* _Instructions to follow_
Return the lines of the entries verbatim, starting at the line that contains "Screen dimensions: 444x960" and continuing through the end of the entries. Leave the pictures out of your answer.

Entries for locating text and elements:
•••

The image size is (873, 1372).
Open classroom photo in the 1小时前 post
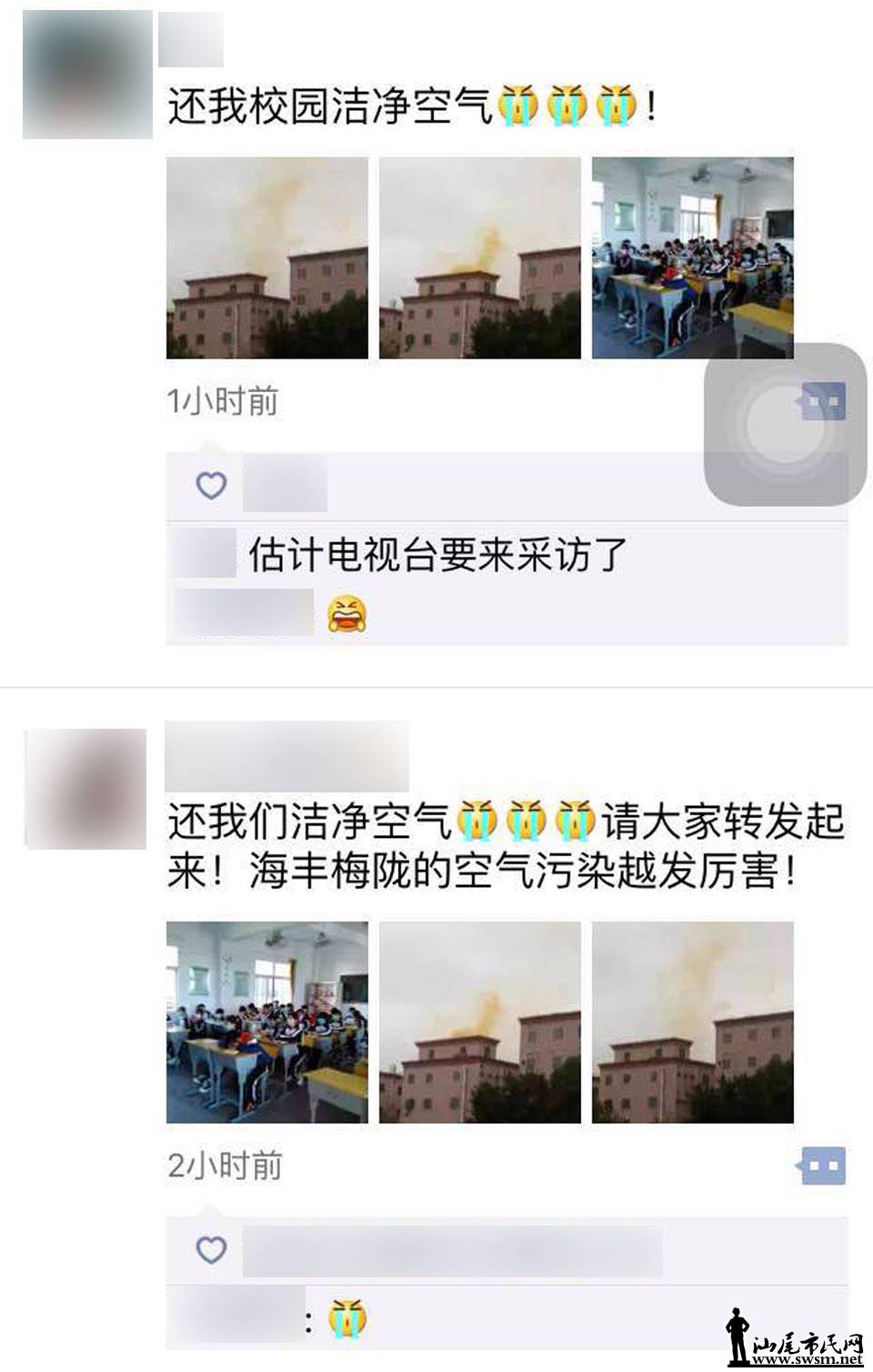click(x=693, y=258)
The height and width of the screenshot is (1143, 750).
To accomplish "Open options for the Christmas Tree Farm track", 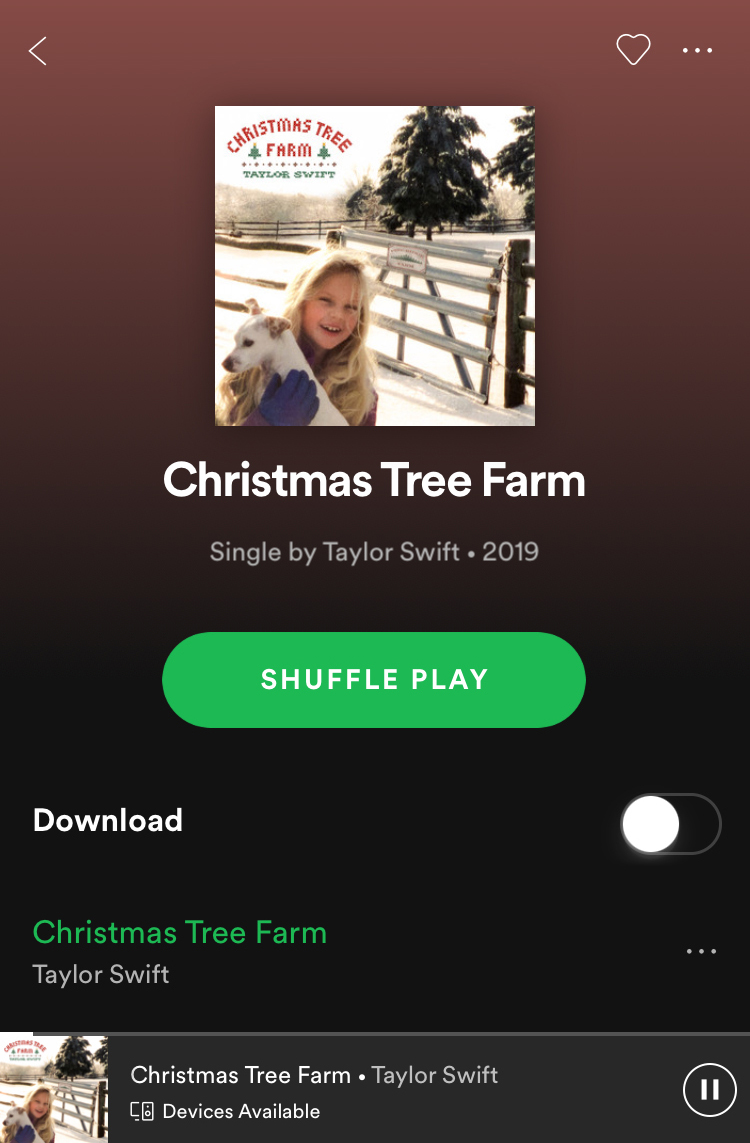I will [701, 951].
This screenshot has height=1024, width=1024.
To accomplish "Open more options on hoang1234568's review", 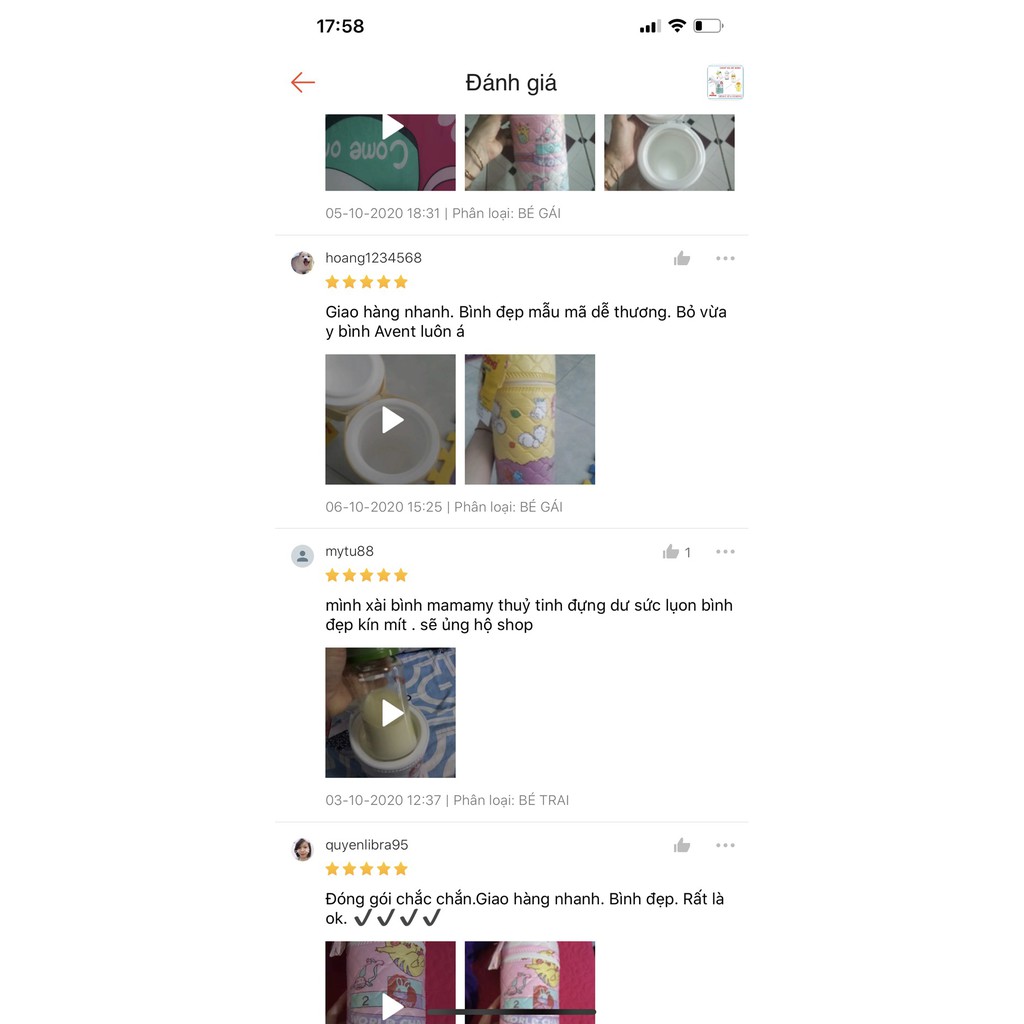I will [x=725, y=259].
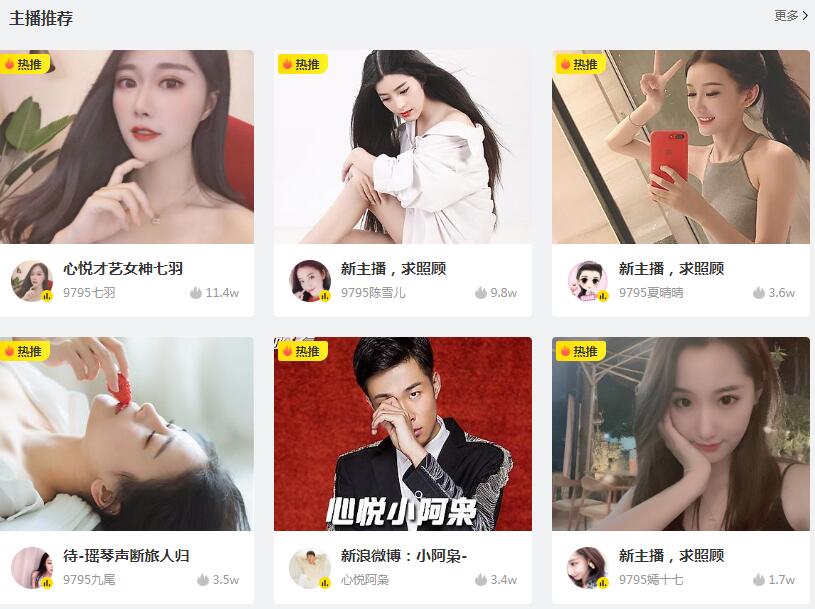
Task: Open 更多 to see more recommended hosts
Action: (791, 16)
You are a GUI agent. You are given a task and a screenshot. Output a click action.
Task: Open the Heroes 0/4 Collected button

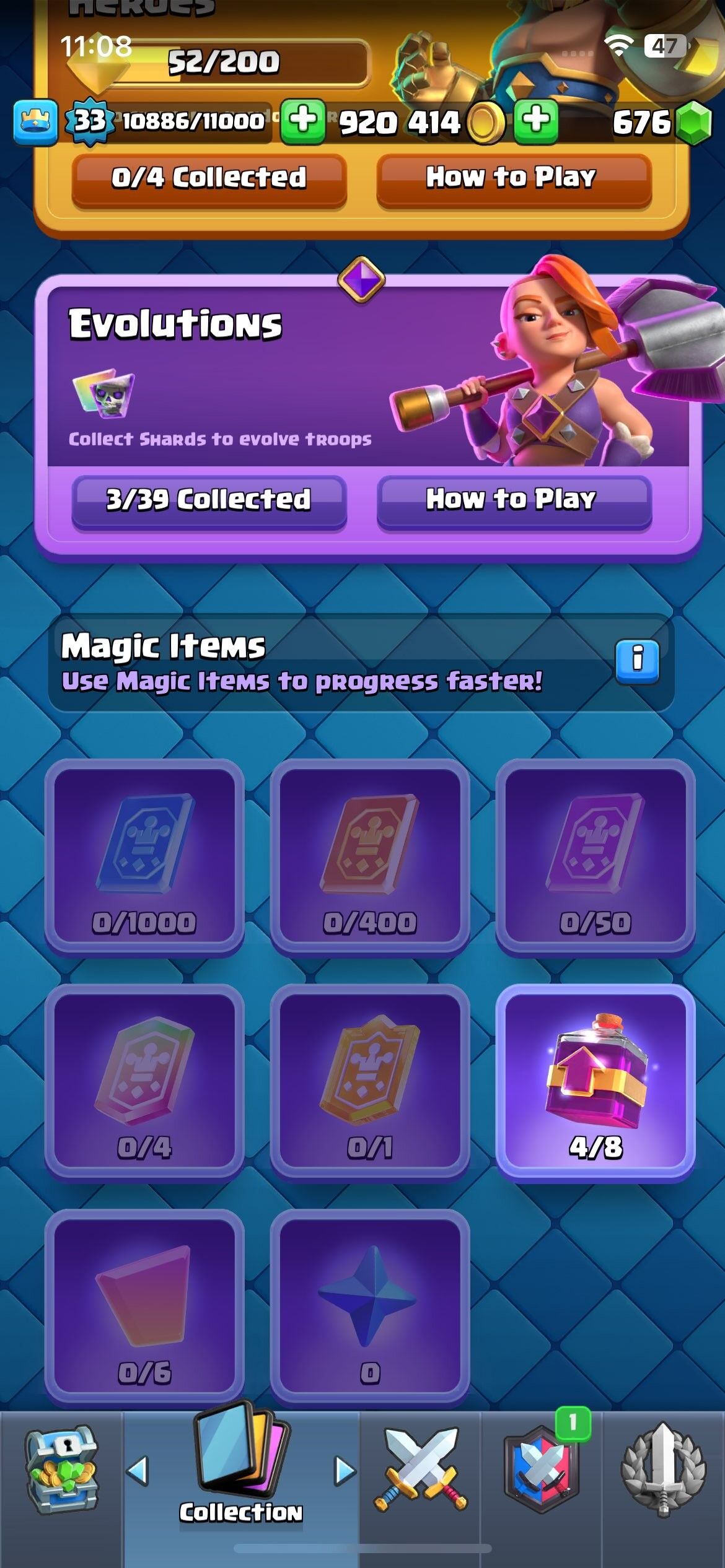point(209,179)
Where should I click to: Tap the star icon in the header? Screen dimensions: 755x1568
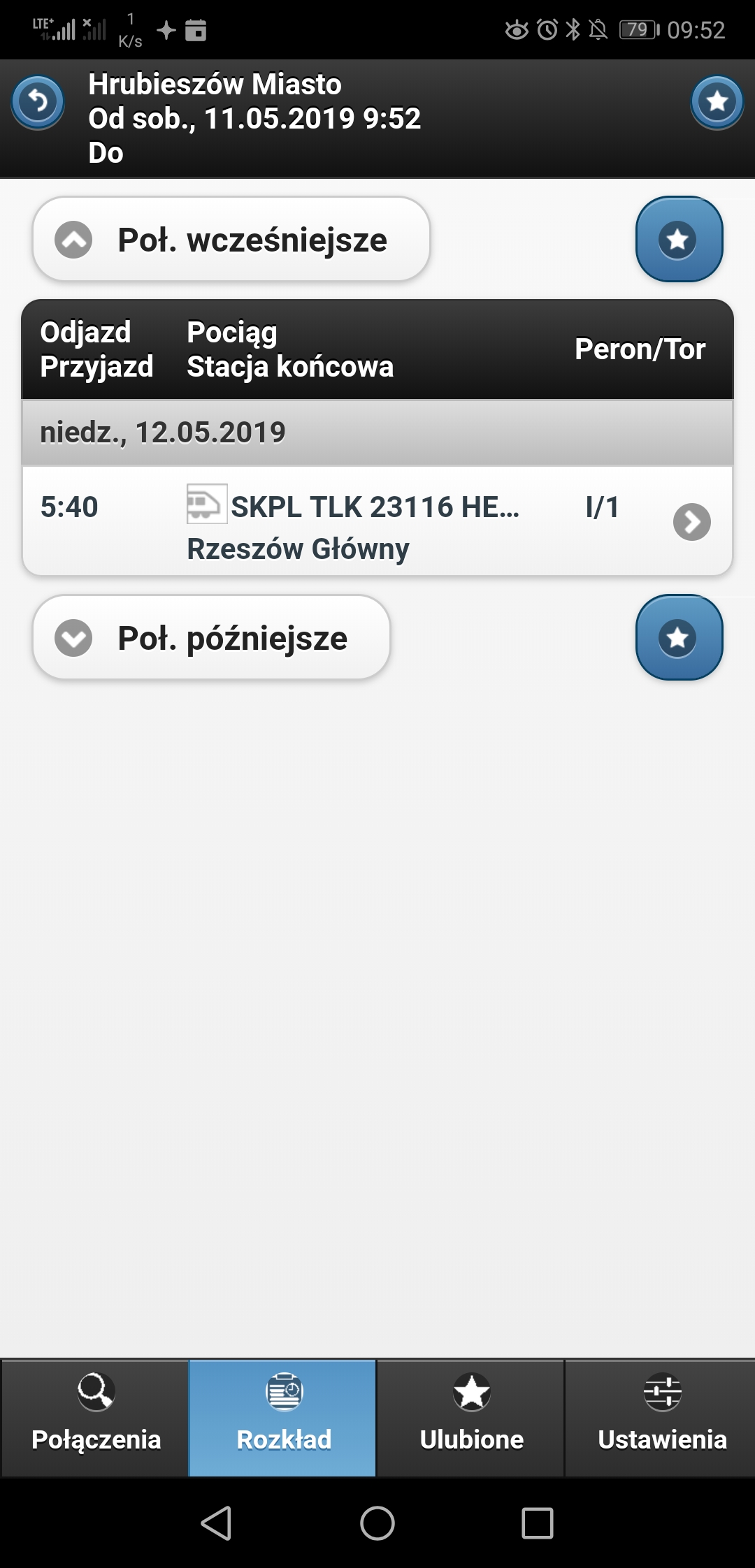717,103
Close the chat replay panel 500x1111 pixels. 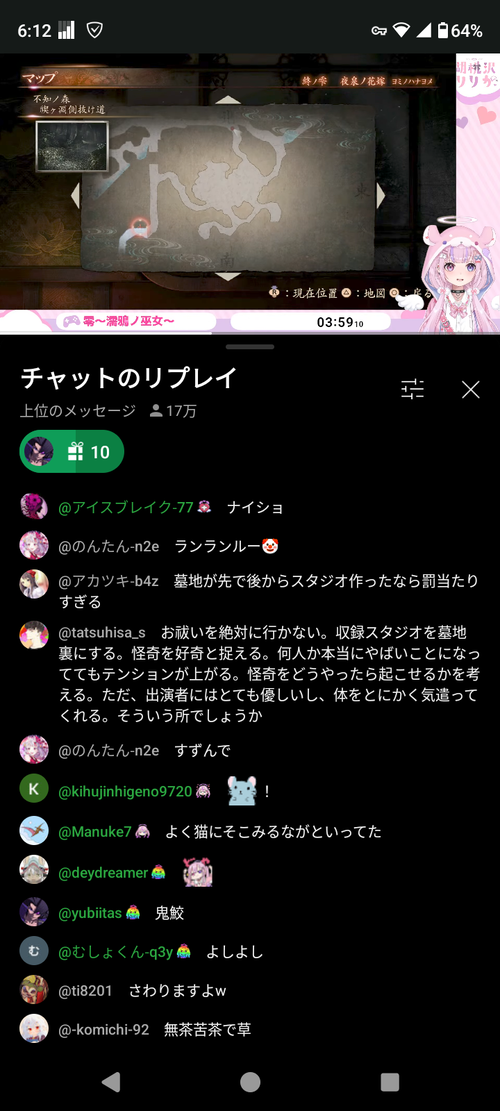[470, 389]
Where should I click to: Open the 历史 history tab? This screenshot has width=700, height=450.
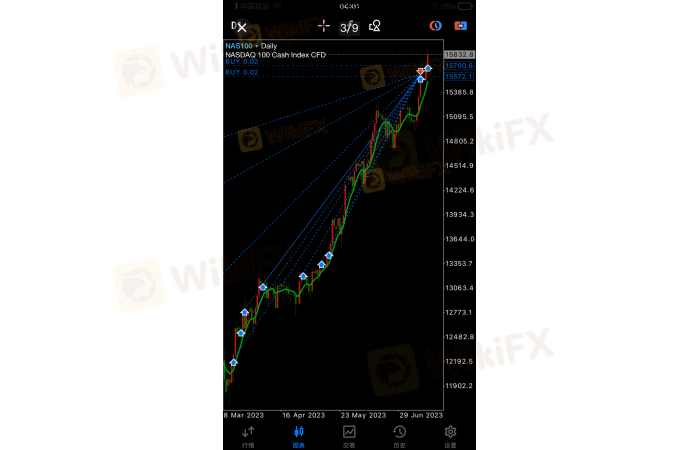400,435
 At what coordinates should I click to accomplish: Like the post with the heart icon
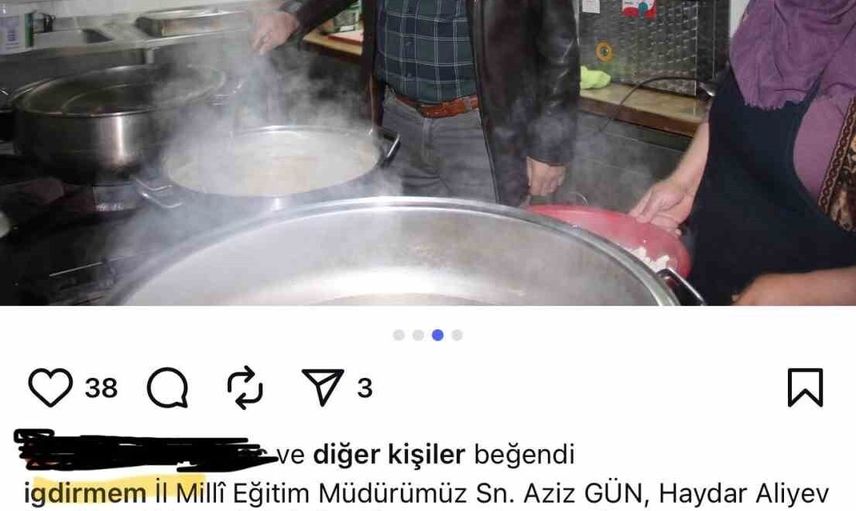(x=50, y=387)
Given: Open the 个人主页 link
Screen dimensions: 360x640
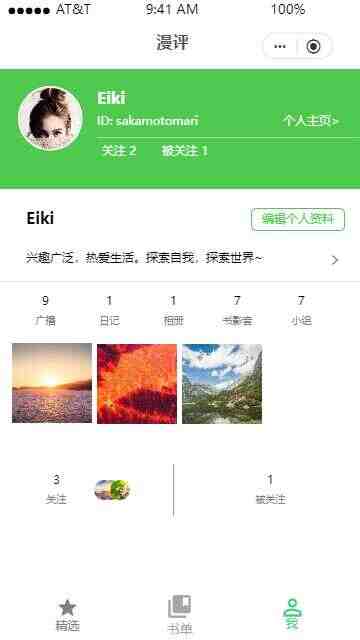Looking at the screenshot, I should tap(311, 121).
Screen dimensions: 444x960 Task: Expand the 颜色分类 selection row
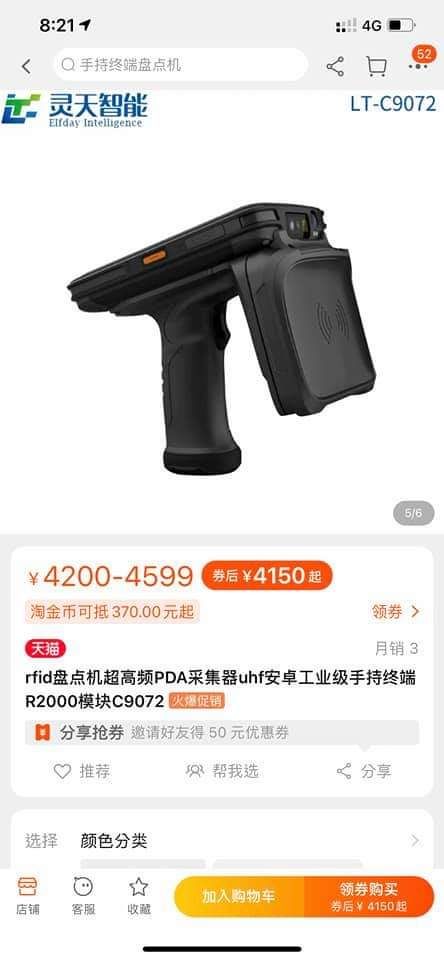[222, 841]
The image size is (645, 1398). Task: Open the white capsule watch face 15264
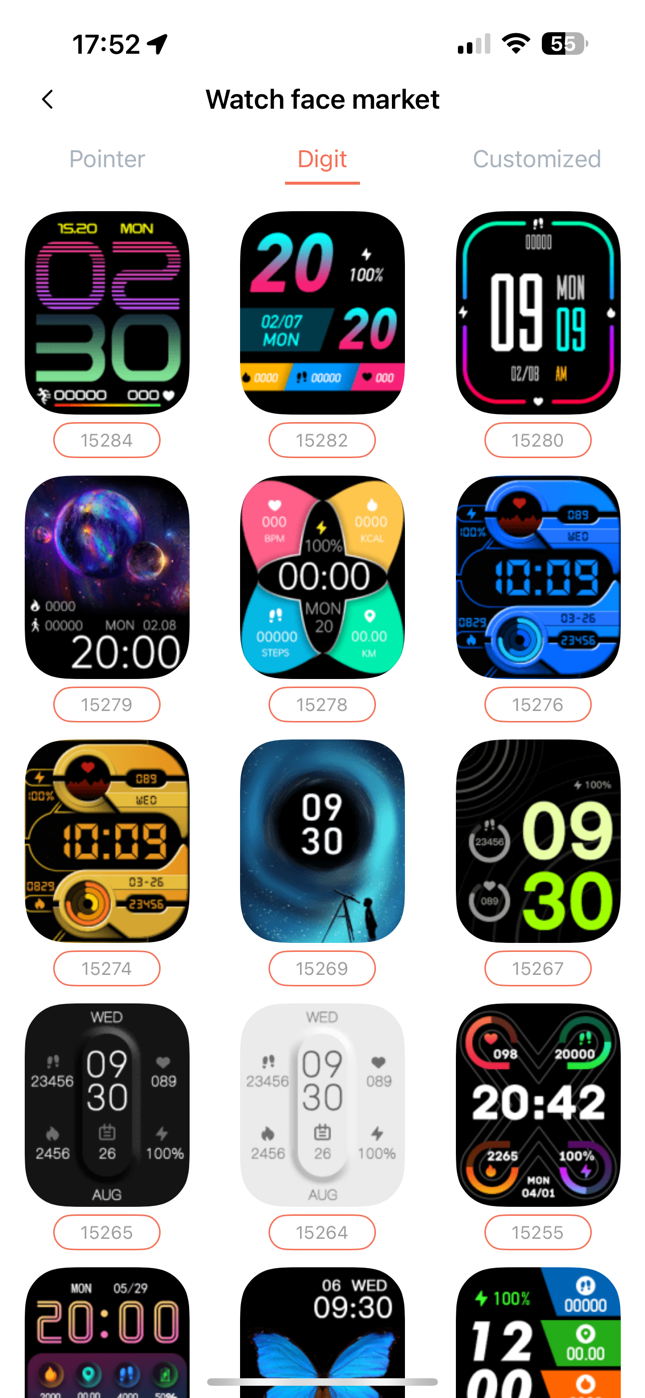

•••

* _Worked solution_
Screen dimensions: 444x960 Task: Expand the 颜色分类 selection row
[222, 841]
The image size is (645, 1398). Task: Open the white capsule watch face 15264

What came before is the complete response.